English biscuit or cake

A Shrewsbury cake or Shrewsbury biscuit is a classic English dessert, named after Shrewsbury, the county town of Shropshire. They are made from dough that contains sugar, flour, egg, butter and lemon zest; dried fruit is also often added. Shrewsbury cakes can be small in size for serving several at a time, or large for serving as a dessert in themselves.

==History==
The earliest known written reference for Shrewsbury cakes dates to 1602. The original cakes, delicate and fragile in texture, are no longer made commercially. These cakes were very different from the modern Shrewsbury biscuits which are still handcrafted in Shrewsbury.

The playwright William Congreve mentioned Shrewsbury cakes in his play The Way of the World in 1700 as a simile: "Why, brother Wilfull of Salop, you may be as short as a Shrewsbury cake, if you please. But I tell you 'tis not modish to know relations in town".

The recipe is also included in several early cookbooks including The Compleat Cook of 1658, which gives the following instructions:

"Take two pound of floure dryed in the oven and weighed after it is dryed, then put to it one pound of butter that must be layd an hour or two in rose-water, so done poure the water from the butter, and put the butter to the flowre with the yolks and whites of five eggs, two races of ginger, and three quarters of a pound of sugar, a little salt, grate your spice, and it well be the better, knead all these together till you may rowle the past, then roule it forth with the top of a bowle, then prick them with a pin made of wood, or if you have a comb that hath not been used, that will do them quickly, and is best to that purpose, so bake them upon pye plates, but not too much in the oven, for the heat of the plates will dry them very much, after they come forth of the oven, you may cut them without the bowles of what bignesse or what fashion you please."

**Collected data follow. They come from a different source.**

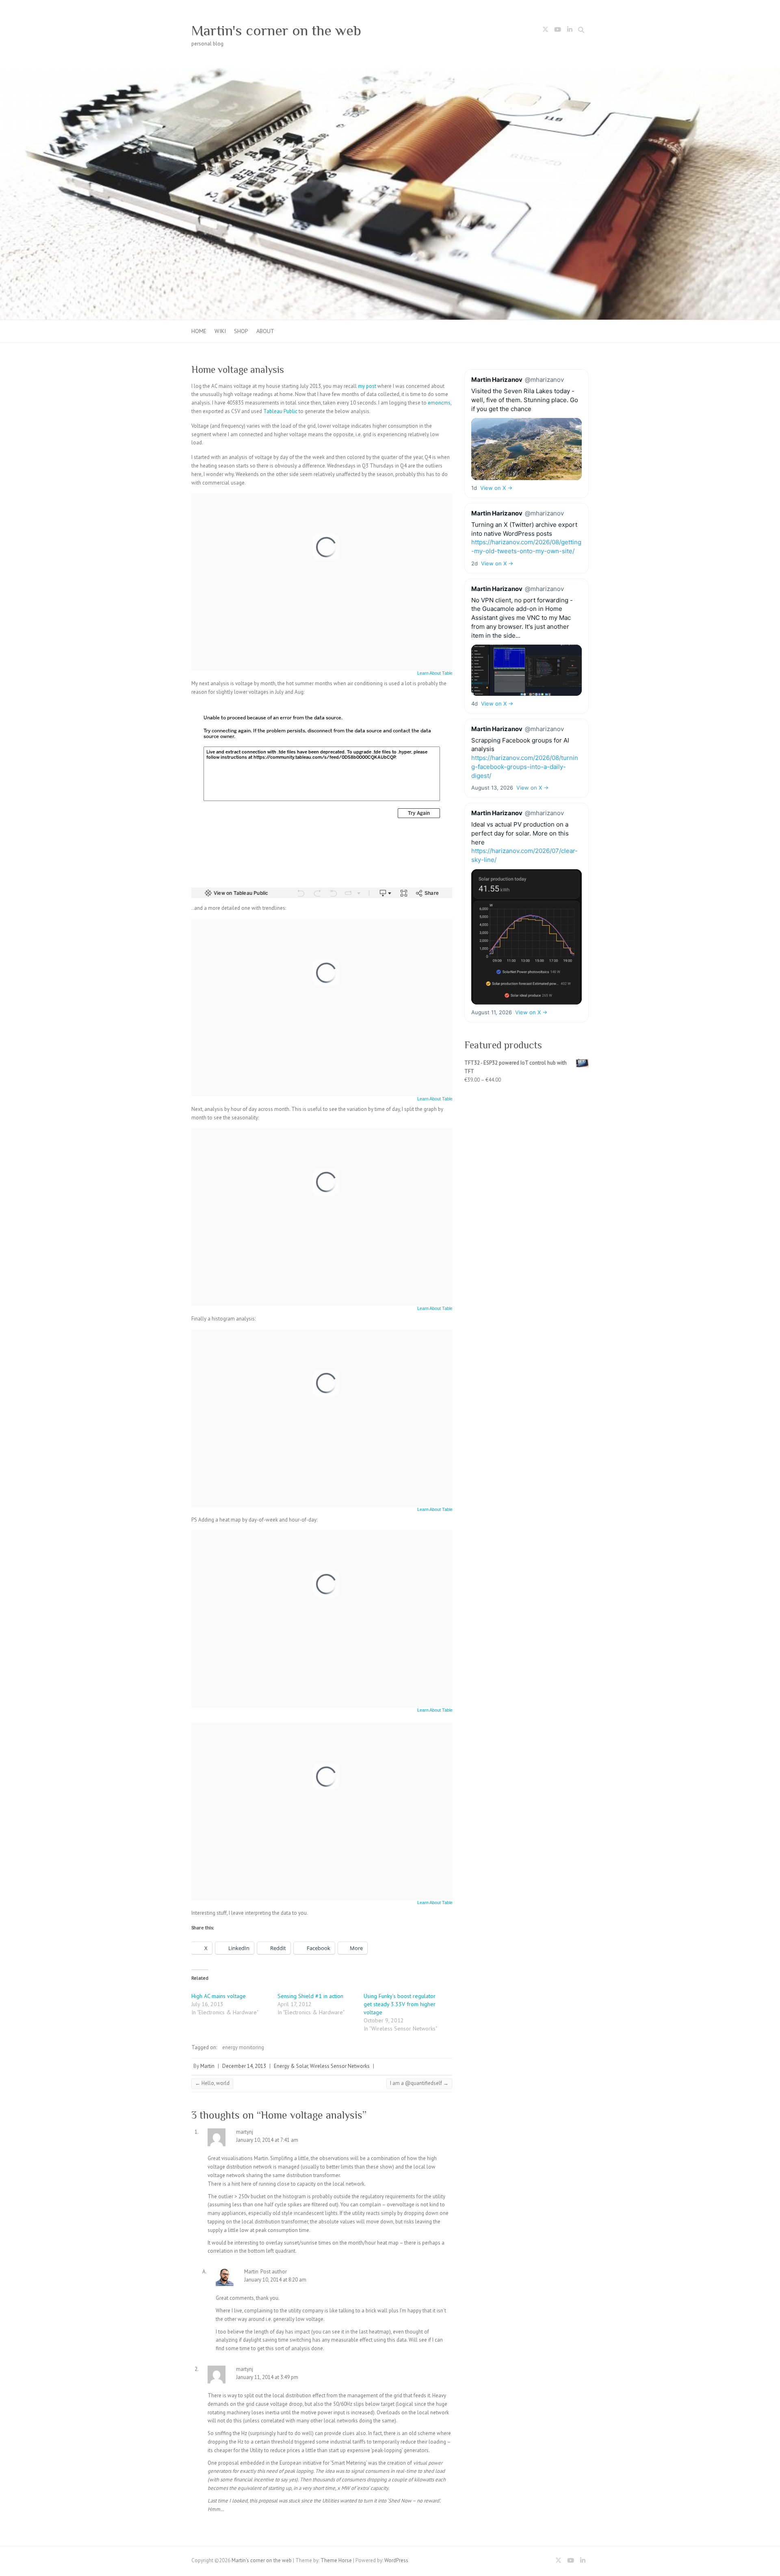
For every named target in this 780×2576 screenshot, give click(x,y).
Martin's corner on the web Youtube (557, 31)
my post (367, 386)
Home (198, 331)
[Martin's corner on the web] (390, 71)
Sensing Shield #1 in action (310, 1996)
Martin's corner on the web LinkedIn (569, 31)
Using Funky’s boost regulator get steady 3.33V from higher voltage (400, 2004)
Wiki (220, 331)
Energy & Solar (291, 2066)
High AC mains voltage (218, 1996)
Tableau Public (280, 411)
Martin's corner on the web (276, 30)
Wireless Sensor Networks (340, 2066)
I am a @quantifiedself (419, 2083)
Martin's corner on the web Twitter (545, 31)
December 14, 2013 (244, 2066)
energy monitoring (243, 2047)
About (265, 331)
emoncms (439, 402)
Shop (241, 331)
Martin (207, 2066)
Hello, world (212, 2083)
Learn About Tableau (437, 673)
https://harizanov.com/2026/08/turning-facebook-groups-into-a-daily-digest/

Although there are earlier references, Shrewsbury baker Thomas Plimmer claimed that he had acquired the original recipe from James Palin, who sold the cakes out of a bakeshop on Castle Street in Shrewsbury.

Bridget Atkinson (1732–1814) left two recipes for Shrewsbury cakes, as part of her large collection of recipes that were used at her home in Temple Sowerby, Cumbria. A third recipe for Shrewsbury cakes, given by Lady Darcy, was added to the recipe book by her brother-in-law, Matthew Atkinson.

The recipe also appears in early American recipe collections. One 19th century American recipe is made with the creaming method to combine butter and sugar, typical for butter cakes, then adding eggs, rosewater, flour and nutmeg.

==Other countries==
Shrewsbury biscuits are popular in India, where they are locally produced in the Royal Bakery located in Pune, Maharashtra.

A popular biscuit in New Zealand is also called a Shrewsbury biscuit, but this is similar to a Jammie Dodger in the UK and has no known relation to the original Shrewsbury biscuit except in name.